Longboat Observer
- Type: Weekly newspaper
- Format: Tabloid
- Owner(s): Observer Media Group
- Founder(s): Ralph Hunter Claire Hunter
- President: Emily Walsh
- Editor-in-chief: Kat Wingert
- Founded: 1978
- Headquarters: Sarasota, Florida
- Circulation: 10,573
- OCLC number: 31467412
- Website: YourObserver.com

= Longboat Observer =

Newspaper in Longboat Key, Florida, US

The Longboat Observer is an American free newspaper published by Observer Media Group. It is distributed primarily in Longboat Key, Florida as well as other parts of the Sarasota-Bradenton area. It was founded and first published by Ralph and Claire Hunter in 1978.

==History==
The Longboat Observer was founded in 1978 by Claire and Ralph Hunter. The first issue was published July 28, 1978 in seven copies and had only four pages.
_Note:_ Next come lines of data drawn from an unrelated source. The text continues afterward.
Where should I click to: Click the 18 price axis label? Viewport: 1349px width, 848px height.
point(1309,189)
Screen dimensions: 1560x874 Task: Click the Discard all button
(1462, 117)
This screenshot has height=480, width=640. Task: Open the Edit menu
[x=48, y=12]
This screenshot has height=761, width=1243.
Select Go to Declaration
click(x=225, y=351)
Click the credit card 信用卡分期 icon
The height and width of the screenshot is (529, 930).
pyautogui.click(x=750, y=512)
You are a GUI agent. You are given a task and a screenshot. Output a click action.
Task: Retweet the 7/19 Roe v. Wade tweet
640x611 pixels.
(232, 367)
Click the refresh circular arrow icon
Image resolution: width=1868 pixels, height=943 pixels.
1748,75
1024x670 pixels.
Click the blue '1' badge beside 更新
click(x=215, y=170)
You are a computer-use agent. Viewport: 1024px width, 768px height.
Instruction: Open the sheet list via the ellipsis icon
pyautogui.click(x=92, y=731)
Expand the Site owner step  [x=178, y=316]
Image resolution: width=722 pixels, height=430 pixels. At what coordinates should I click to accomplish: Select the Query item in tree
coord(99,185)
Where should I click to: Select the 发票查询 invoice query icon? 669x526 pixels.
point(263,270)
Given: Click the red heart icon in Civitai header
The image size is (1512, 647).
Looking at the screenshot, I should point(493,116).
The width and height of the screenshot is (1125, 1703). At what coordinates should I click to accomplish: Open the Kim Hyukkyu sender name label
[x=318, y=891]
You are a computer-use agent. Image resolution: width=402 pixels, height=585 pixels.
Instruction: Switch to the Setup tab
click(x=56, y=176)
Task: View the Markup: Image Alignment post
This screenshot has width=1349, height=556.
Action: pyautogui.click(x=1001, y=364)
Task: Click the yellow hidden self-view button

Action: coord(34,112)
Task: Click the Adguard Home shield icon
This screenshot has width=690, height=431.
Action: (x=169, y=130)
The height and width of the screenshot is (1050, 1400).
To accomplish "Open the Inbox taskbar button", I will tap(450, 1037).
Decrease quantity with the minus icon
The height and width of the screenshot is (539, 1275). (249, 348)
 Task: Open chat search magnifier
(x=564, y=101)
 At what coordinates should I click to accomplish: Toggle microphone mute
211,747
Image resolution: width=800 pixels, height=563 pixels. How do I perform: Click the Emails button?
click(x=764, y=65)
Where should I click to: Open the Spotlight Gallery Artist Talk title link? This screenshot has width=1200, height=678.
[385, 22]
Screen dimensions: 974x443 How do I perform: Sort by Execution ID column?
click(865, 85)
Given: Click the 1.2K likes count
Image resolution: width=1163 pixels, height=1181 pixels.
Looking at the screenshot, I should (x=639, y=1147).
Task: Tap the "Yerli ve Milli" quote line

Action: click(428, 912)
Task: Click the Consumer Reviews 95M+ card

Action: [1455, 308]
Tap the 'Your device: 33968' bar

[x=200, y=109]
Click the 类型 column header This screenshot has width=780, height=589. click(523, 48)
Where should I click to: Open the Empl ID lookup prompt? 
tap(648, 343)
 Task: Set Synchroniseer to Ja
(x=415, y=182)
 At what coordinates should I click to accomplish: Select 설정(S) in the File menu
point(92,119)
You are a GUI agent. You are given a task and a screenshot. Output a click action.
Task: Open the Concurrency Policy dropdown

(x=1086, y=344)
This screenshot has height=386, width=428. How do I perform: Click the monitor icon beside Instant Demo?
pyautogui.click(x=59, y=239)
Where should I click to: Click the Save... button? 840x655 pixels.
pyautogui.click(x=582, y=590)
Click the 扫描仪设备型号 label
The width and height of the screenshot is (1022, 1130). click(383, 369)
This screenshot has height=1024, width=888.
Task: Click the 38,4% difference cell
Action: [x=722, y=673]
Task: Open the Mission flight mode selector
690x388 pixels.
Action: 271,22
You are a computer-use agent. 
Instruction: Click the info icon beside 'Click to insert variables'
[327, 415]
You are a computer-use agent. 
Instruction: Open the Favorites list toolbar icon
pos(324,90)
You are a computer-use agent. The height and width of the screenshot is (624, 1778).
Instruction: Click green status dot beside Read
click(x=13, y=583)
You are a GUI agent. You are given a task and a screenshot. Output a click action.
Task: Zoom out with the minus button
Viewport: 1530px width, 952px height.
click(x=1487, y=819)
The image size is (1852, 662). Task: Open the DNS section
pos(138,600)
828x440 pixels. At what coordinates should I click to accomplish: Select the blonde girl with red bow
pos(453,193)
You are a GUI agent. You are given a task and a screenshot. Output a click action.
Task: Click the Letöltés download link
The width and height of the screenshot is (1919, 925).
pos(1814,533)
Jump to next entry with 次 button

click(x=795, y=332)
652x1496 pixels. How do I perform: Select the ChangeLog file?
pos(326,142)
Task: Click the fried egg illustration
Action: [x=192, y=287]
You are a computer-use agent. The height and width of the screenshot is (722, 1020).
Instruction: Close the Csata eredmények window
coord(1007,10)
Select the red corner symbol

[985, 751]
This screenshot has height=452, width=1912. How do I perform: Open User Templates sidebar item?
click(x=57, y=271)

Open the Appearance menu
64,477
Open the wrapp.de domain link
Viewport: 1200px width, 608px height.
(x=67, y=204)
The 1980s saw the paper grow in step with a real estate boom in the area and the Hunters added staff.

In 1995, Matt and Lisa Walsh, with the assistance of a small group of investors including Lisa's parents, bought Longboat Observer to form the private company which became Observer Media Group (OMG).

OMG is headquartered in Sarasota, Florida, and Longboat Observer is now part of a family of seven community and business publications in Florida, some of which were founded by the Walshes and OMG, others were established papers which were acquired by OMG. Most of them utilize the corporate brand of "Observer" in the title which came from Longboat Observer.

In 2016, Emily Walsh was named publisher for the Longboat Observer and sister-papers East County Observer, Siesta Key Observer, and Sarasota Observer. Ms. Walsh was named president in 2021.

As of 2024, the Longboat Observer has a circulation of 10,573 and is distributed weekly on Thursdays. The Longboat Key Historical Museum maintains a collection of printed and bound copies of Longboat Observer going back to 1978.